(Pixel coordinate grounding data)
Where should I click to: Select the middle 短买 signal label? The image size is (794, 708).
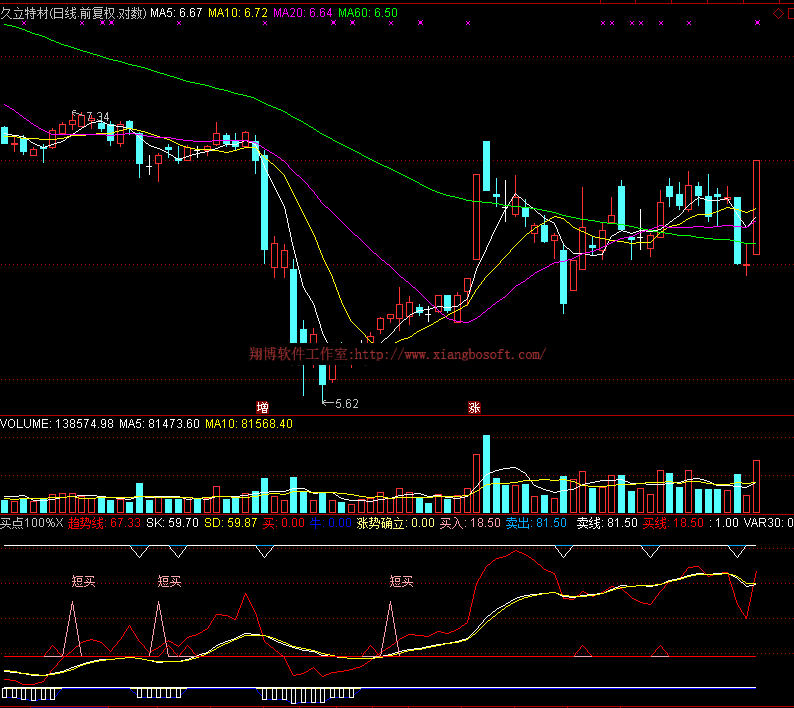click(170, 581)
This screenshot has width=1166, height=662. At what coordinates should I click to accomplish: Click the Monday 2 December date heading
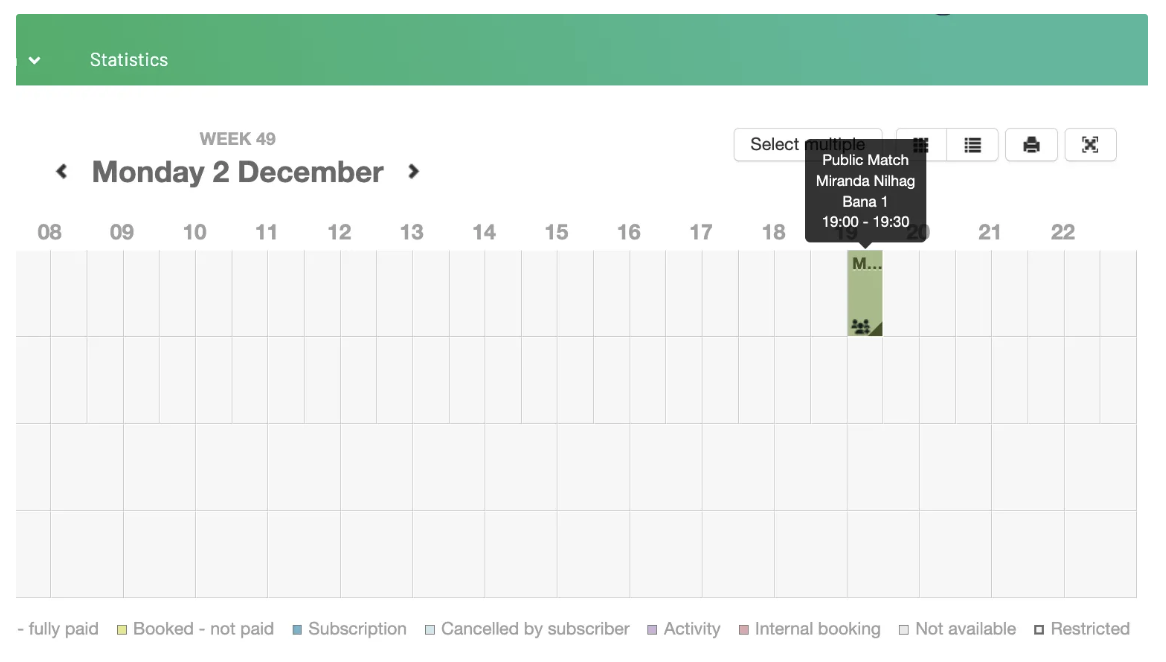tap(238, 172)
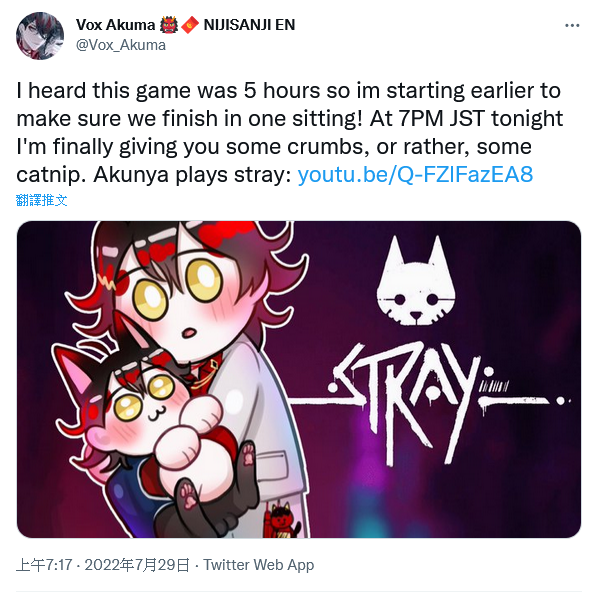The image size is (598, 593).
Task: Click the red envelope emoji beside NIJISANJI EN
Action: click(x=190, y=25)
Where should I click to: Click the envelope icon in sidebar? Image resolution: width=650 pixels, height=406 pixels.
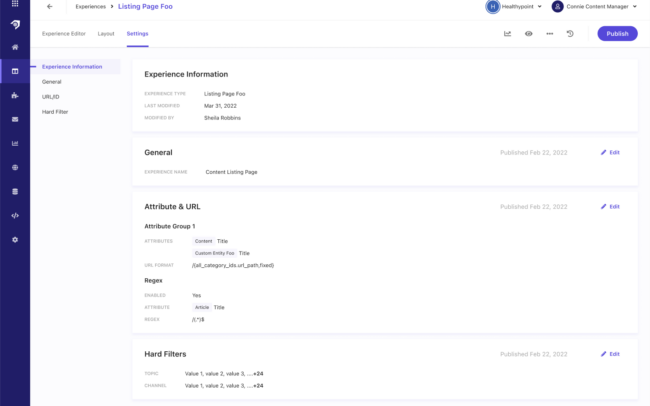coord(15,119)
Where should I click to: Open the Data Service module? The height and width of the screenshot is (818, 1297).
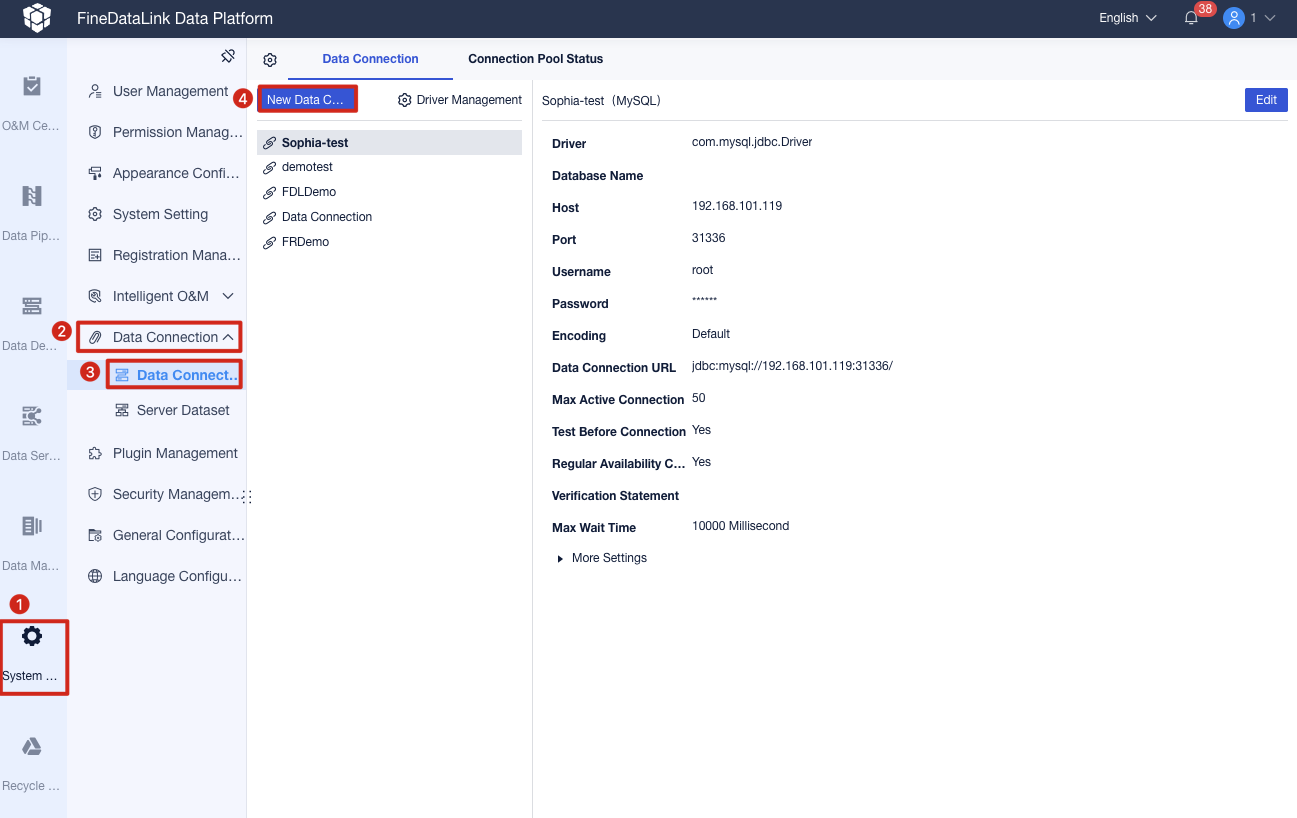click(33, 425)
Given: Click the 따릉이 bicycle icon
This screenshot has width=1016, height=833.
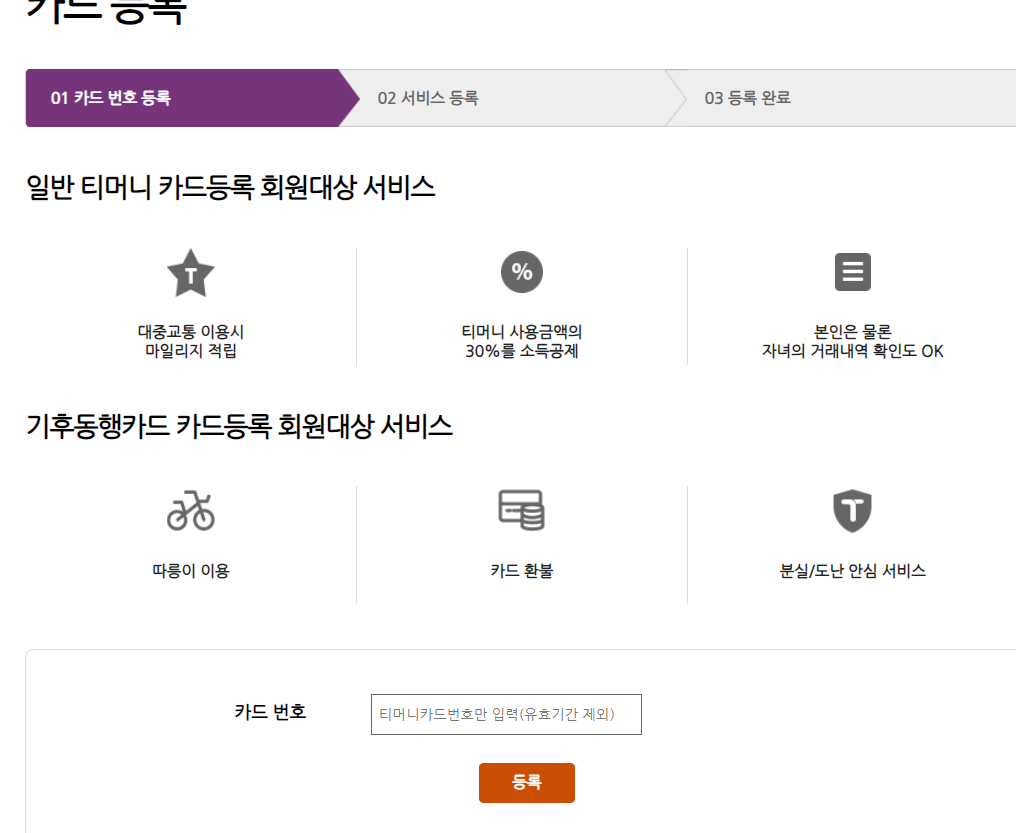Looking at the screenshot, I should click(x=190, y=511).
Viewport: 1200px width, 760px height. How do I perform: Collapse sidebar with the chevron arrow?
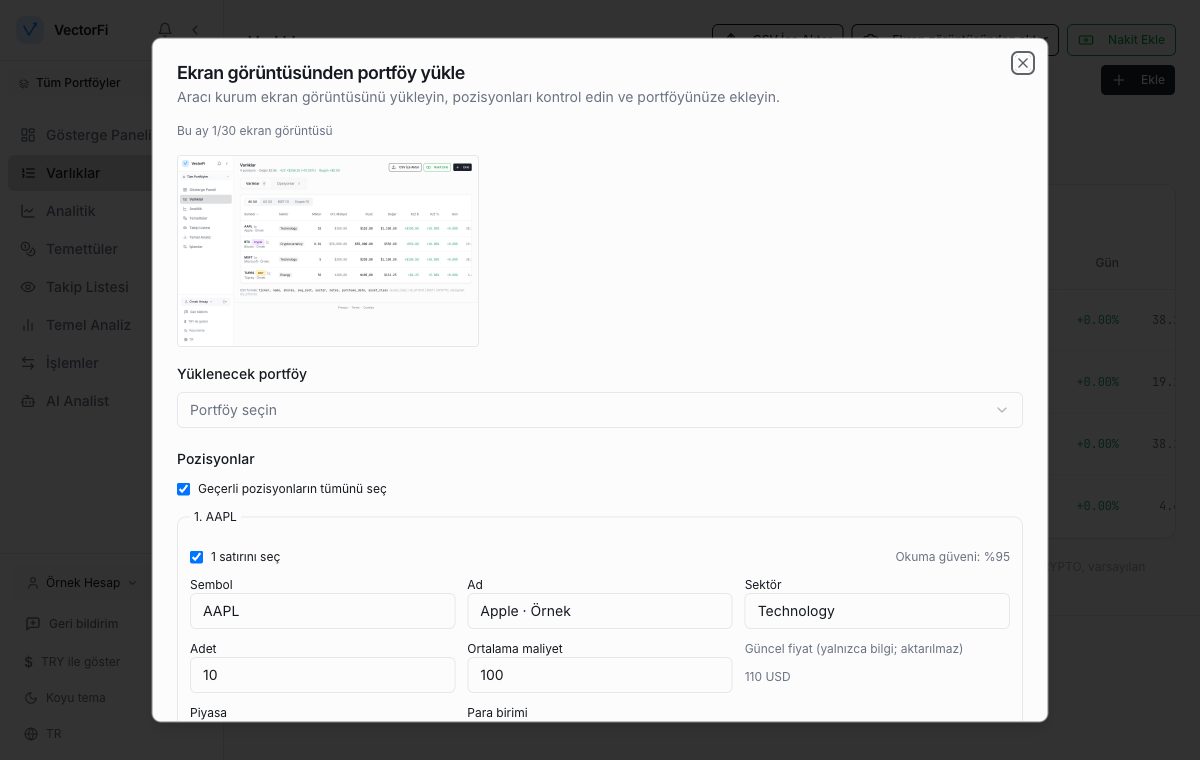click(195, 30)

TASK DESCRIPTION –
After removing each picture, print the entries above exactly as they were.

FINISHED TASK –
Where should I click to: Select the middle 短买 signal label? The image size is (794, 708).
click(170, 581)
This screenshot has width=1166, height=662. At what coordinates should I click to accomplish: Click the Monday 2 December date heading
tap(238, 172)
The image size is (598, 593).
Task: Click the red envelope emoji beside NIJISANJI EN
Action: click(x=190, y=25)
Where should I click to: Click the envelope icon in sidebar? Image resolution: width=650 pixels, height=406 pixels.
coord(15,119)
Where should I click to: Open the Data Service module? The height and width of the screenshot is (818, 1297).
click(33, 425)
Given: Click the 따릉이 bicycle icon
This screenshot has width=1016, height=833.
Looking at the screenshot, I should click(x=190, y=511).
Viewport: 1200px width, 760px height. How do I perform: Collapse sidebar with the chevron arrow?
click(195, 30)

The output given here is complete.